Copy out nothing but the lines from the one holding "Given: Uncheck the Sanal Sınıf checkbox" through the end of the entries below, exactly as written and without the pictures.

▶ MATERIAL SHOWN:
>>
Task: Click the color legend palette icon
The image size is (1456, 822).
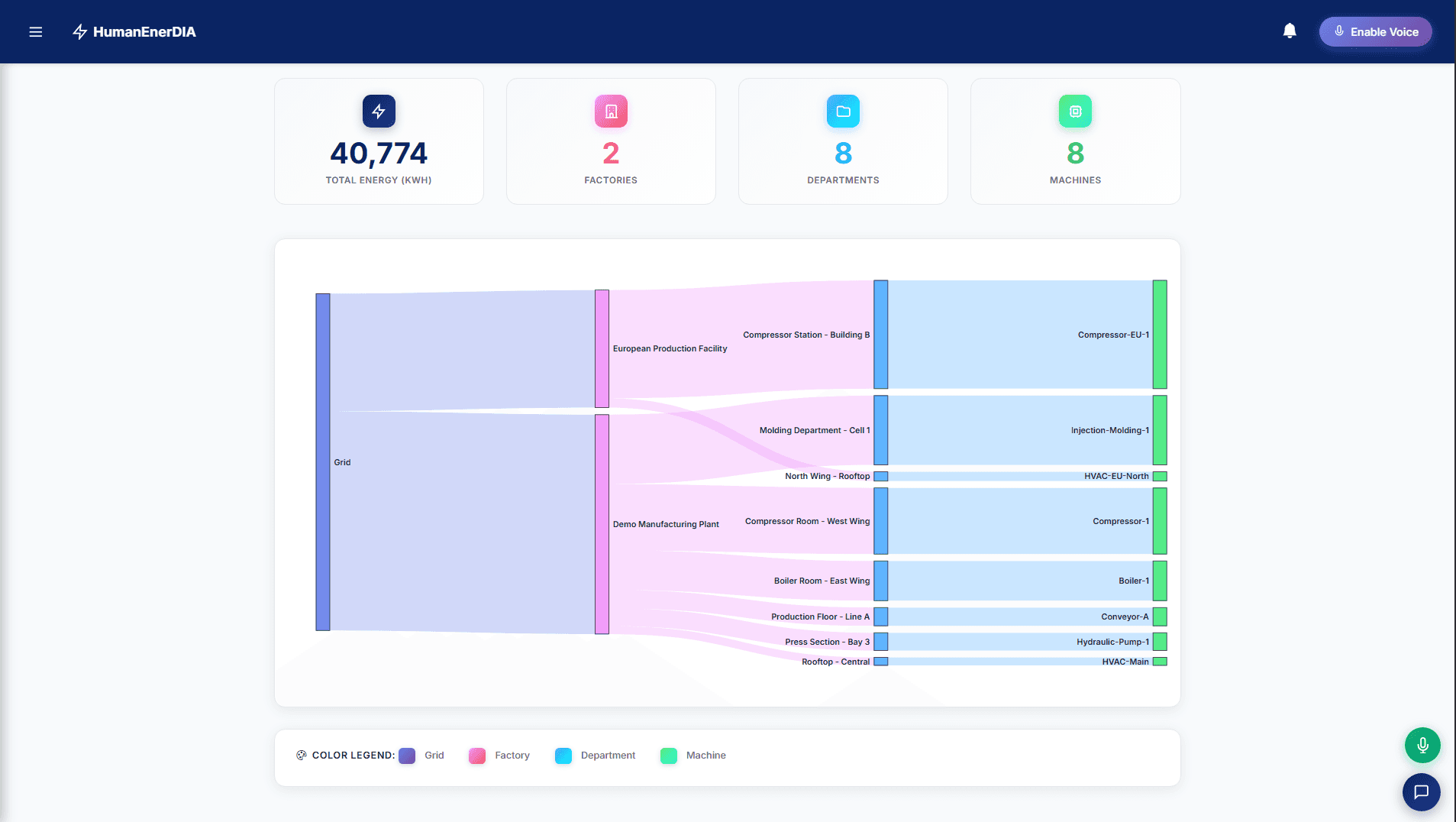Action: click(x=301, y=755)
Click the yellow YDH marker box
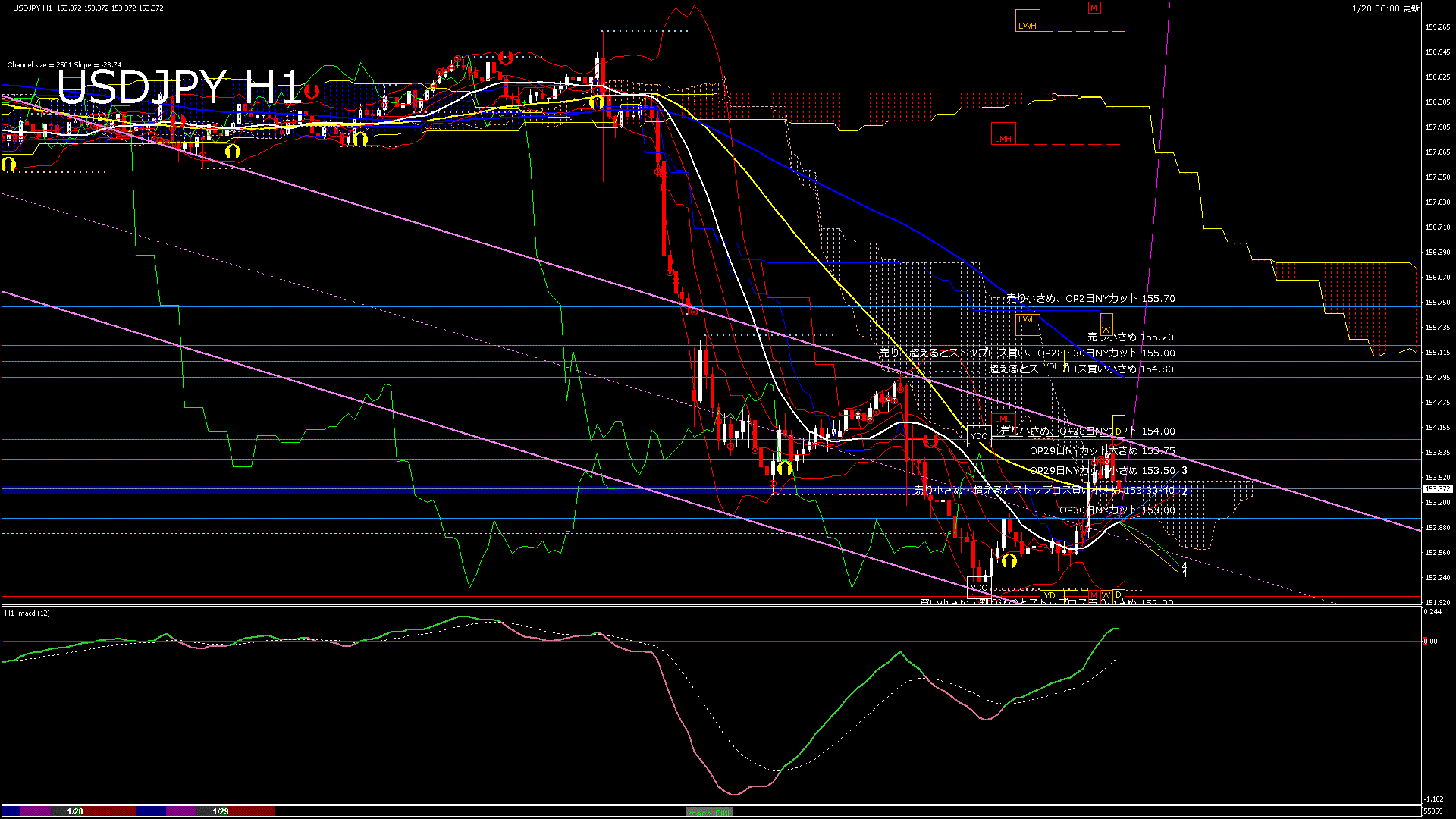Image resolution: width=1456 pixels, height=819 pixels. [1052, 367]
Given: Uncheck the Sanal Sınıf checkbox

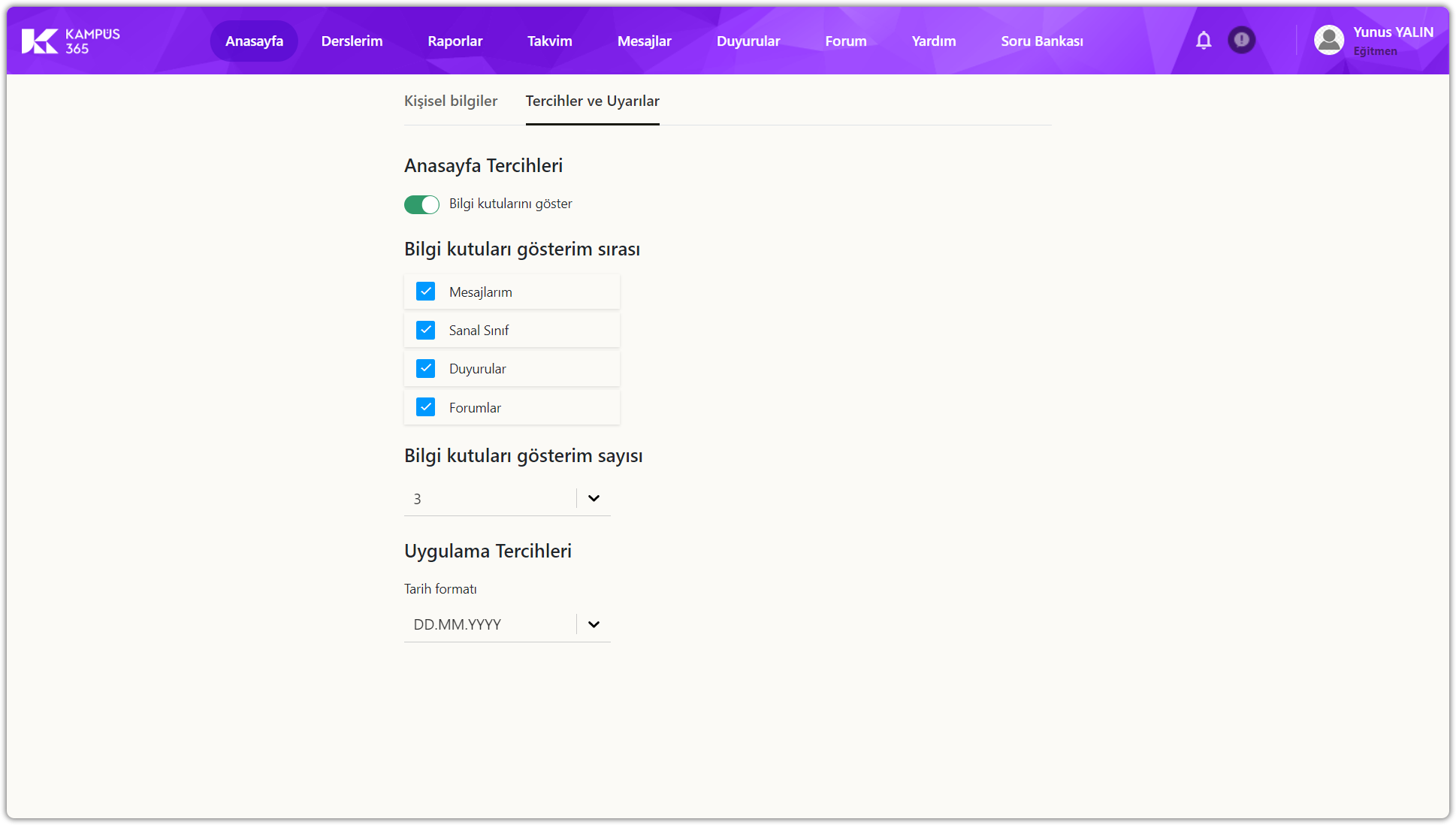Looking at the screenshot, I should point(425,330).

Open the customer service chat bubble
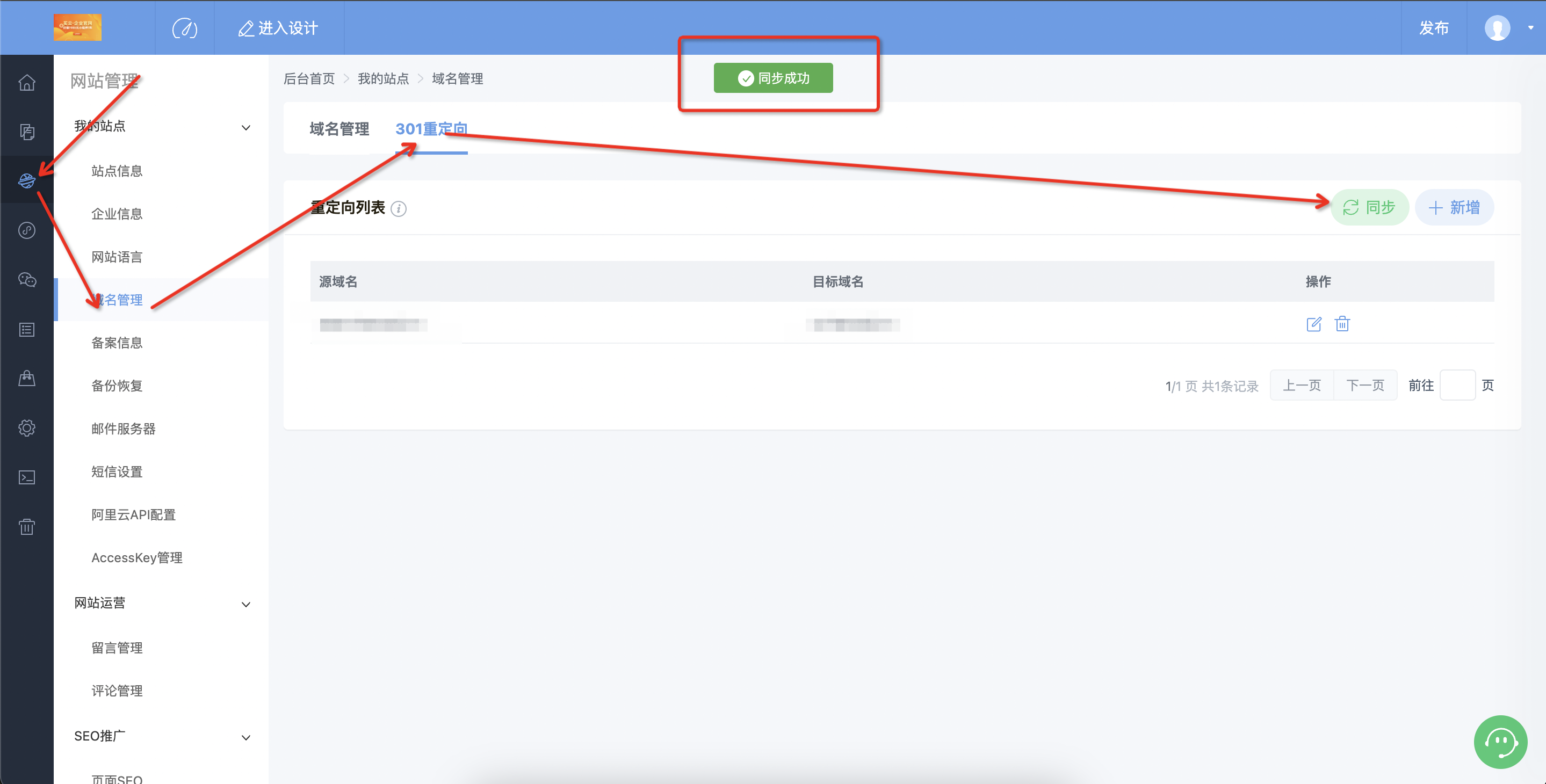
<<
▶ RESULT BELOW:
Given: Uncheck the Sanal Sınıf checkbox

Looking at the screenshot, I should point(425,330).

Open the customer service chat bubble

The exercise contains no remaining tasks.